### [Goal of the exercise]
Using the data below, copy out all lines with the word "formatting".

[Stored records]

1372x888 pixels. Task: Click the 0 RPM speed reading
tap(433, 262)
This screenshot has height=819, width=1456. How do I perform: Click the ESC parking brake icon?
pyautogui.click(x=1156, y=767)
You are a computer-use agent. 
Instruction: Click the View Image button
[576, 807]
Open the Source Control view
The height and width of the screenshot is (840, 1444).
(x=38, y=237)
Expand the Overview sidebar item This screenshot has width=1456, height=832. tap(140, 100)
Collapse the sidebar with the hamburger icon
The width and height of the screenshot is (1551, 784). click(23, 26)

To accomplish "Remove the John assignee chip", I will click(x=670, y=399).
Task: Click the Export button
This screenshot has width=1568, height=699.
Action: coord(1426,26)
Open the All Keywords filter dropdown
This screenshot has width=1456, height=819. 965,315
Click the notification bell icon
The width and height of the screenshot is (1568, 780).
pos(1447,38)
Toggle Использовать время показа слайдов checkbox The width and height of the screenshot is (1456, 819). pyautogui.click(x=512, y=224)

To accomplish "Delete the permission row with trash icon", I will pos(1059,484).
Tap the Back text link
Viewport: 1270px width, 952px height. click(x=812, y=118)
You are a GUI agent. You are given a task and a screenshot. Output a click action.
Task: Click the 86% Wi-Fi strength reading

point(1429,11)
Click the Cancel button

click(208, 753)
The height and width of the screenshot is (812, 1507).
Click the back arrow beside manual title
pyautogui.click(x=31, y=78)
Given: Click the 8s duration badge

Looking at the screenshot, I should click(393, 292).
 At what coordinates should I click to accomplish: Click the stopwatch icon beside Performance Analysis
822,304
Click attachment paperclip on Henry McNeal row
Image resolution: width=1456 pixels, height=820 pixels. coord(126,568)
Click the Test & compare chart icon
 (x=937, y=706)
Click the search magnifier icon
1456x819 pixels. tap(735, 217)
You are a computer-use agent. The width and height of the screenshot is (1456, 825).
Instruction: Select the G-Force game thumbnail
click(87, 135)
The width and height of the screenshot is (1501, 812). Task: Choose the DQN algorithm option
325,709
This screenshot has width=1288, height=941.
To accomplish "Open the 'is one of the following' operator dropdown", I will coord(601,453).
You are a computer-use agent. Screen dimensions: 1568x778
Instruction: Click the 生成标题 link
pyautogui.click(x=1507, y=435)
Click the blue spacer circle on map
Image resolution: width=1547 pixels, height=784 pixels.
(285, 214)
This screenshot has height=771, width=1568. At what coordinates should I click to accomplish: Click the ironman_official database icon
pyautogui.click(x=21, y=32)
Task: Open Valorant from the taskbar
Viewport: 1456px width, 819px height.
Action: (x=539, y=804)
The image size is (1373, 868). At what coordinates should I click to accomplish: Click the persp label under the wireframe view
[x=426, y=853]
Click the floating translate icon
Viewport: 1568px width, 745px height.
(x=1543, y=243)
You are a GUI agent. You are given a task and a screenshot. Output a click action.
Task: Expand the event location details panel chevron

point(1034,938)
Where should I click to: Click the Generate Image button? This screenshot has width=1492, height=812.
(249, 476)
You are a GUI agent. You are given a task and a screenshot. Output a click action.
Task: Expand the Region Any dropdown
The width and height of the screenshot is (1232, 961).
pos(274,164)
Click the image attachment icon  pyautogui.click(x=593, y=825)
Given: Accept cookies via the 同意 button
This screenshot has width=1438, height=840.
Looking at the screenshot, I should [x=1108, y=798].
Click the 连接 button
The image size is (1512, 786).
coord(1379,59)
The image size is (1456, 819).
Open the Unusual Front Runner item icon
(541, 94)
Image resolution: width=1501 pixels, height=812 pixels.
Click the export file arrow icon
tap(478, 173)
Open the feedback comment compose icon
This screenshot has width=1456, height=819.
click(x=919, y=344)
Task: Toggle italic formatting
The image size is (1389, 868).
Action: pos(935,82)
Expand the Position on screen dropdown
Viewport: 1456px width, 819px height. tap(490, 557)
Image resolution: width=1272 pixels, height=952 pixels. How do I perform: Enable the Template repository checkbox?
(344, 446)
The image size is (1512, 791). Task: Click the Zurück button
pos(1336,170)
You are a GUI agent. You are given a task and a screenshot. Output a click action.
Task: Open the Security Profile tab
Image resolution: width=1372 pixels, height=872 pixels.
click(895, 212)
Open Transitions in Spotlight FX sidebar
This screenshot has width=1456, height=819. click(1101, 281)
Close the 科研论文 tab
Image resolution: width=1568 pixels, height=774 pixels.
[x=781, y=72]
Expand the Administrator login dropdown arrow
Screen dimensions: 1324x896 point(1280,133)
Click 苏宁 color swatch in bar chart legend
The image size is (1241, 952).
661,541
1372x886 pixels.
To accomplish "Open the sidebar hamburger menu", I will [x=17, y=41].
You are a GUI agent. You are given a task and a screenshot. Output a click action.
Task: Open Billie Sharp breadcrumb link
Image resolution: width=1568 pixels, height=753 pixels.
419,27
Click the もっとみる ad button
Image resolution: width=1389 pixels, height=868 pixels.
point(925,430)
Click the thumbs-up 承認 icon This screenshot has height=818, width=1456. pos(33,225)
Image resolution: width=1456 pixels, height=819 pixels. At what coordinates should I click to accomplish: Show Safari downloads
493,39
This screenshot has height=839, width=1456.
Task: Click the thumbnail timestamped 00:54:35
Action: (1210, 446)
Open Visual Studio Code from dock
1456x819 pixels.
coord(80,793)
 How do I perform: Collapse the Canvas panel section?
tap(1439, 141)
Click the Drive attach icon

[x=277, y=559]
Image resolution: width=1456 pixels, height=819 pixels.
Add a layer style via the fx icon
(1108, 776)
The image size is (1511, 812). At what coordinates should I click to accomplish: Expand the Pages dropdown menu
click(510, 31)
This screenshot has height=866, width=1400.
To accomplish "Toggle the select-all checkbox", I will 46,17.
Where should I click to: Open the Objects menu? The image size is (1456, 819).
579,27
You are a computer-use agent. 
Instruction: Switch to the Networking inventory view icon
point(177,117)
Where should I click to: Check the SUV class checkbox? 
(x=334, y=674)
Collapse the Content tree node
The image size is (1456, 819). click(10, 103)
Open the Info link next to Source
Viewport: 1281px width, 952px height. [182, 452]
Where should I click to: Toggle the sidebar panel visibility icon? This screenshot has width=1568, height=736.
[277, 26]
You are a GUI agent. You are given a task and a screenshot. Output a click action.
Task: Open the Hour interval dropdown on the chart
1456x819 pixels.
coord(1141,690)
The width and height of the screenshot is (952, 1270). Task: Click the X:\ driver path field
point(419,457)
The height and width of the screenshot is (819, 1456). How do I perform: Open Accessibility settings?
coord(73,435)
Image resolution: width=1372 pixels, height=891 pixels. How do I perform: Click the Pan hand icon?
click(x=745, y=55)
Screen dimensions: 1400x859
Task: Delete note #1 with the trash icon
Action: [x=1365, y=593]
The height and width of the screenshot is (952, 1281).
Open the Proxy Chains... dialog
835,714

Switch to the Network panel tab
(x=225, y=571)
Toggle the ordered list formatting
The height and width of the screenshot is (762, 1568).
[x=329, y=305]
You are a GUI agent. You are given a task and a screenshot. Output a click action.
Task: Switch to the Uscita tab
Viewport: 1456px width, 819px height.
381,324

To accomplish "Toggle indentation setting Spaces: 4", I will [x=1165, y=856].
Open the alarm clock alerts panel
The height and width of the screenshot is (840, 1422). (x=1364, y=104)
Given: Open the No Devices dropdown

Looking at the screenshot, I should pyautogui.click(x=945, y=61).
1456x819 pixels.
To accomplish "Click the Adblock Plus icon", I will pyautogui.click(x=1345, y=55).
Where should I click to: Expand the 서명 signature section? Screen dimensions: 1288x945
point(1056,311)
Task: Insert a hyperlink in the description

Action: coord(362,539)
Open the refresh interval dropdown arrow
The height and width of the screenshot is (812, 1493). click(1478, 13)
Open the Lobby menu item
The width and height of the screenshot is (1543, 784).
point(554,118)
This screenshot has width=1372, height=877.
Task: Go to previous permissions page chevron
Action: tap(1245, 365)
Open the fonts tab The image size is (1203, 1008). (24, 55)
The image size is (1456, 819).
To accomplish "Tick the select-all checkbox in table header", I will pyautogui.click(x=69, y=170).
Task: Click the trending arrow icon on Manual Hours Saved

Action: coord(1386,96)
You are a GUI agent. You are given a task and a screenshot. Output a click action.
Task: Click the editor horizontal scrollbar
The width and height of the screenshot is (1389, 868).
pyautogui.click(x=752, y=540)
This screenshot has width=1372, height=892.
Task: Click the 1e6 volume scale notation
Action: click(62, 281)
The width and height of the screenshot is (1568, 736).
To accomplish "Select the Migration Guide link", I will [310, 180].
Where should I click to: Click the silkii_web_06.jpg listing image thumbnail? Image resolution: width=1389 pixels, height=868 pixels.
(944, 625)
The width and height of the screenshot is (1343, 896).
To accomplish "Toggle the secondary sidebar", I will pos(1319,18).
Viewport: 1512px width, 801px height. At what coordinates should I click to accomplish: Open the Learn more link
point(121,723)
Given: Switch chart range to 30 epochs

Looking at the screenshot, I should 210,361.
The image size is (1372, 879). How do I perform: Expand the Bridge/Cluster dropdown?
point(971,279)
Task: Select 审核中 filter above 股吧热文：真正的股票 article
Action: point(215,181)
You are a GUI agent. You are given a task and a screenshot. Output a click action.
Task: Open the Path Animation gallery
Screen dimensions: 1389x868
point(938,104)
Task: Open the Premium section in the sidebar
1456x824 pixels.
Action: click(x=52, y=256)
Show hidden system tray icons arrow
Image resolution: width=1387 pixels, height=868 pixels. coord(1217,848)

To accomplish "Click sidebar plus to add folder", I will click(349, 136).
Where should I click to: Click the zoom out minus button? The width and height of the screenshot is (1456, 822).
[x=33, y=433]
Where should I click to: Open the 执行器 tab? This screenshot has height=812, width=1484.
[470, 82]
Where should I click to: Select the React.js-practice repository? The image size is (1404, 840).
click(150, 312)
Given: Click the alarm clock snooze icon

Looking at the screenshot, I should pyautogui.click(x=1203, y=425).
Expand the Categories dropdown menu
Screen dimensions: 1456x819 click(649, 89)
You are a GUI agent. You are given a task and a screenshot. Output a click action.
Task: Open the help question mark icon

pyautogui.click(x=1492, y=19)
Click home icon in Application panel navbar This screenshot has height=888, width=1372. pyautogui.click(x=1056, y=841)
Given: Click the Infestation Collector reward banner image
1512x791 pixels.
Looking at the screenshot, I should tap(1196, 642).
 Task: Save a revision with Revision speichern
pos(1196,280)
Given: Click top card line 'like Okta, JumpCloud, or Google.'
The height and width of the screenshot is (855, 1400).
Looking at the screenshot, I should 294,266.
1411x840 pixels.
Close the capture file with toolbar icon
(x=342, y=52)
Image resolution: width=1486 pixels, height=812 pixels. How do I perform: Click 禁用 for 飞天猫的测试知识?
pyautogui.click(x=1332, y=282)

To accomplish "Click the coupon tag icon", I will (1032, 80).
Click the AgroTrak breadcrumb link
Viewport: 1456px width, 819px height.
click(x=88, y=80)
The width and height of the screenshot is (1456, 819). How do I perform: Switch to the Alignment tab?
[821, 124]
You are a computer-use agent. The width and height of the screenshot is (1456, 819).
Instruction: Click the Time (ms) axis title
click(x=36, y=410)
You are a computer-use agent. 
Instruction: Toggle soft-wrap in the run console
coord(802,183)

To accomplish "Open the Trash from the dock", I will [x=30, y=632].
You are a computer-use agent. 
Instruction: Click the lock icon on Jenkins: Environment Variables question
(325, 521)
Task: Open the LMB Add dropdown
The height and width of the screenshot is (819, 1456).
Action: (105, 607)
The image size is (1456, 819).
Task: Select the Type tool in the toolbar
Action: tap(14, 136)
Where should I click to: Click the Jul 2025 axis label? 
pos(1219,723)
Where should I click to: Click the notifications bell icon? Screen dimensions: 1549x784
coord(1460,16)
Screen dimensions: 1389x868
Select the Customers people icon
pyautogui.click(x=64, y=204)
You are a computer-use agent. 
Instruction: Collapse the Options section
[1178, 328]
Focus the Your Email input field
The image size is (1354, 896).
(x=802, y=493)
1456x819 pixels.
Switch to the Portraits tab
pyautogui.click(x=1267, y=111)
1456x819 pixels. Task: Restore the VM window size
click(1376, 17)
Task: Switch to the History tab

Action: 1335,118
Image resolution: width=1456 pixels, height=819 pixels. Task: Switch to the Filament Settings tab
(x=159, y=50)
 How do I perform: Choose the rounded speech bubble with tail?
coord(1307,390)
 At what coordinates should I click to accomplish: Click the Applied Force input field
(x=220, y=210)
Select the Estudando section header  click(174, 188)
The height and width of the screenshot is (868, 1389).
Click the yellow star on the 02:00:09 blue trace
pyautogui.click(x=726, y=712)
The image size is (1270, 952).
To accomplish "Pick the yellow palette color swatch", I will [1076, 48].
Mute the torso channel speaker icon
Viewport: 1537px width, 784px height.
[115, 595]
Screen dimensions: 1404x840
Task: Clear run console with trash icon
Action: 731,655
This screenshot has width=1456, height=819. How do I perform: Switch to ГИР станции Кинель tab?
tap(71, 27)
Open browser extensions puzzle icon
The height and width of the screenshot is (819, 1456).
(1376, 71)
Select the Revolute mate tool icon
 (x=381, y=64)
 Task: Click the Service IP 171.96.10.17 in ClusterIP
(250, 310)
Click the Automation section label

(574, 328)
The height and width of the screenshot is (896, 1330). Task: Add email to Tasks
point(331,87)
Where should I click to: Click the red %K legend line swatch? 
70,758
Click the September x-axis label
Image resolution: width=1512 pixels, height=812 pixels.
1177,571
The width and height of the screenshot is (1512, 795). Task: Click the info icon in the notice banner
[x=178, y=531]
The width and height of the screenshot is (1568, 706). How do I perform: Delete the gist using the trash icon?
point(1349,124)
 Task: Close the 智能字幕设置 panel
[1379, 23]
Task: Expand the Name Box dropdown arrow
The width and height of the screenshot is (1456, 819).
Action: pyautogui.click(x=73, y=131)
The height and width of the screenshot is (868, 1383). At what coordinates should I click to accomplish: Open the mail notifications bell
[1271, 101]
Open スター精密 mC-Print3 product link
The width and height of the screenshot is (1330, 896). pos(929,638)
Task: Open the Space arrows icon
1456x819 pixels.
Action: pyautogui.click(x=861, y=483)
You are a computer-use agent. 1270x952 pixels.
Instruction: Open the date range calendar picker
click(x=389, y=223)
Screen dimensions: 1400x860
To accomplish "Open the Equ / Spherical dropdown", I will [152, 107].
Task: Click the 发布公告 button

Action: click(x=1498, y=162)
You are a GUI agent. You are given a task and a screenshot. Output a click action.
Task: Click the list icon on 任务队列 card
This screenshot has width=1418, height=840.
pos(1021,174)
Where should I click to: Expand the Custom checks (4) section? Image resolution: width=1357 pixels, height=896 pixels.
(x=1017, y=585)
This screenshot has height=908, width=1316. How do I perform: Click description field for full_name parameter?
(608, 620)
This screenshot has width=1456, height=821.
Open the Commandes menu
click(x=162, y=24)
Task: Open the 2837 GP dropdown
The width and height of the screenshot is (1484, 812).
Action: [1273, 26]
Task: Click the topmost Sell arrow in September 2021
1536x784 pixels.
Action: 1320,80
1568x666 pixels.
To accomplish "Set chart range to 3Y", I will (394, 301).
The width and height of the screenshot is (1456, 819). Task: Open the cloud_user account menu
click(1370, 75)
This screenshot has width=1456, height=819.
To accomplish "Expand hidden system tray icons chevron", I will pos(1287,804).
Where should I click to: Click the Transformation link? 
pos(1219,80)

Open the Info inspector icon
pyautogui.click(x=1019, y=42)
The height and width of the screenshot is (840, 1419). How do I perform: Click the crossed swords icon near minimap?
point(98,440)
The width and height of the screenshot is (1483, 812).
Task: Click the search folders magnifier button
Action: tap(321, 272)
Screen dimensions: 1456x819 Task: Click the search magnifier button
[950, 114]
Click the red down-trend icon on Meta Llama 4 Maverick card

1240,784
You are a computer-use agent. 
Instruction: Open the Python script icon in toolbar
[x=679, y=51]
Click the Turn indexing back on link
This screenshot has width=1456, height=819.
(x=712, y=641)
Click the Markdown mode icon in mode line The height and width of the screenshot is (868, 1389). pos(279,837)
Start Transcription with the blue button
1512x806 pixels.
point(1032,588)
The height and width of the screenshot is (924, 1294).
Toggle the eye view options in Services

### [Your response]
Task: Toggle italic formatting
Toggle the ordered list formatting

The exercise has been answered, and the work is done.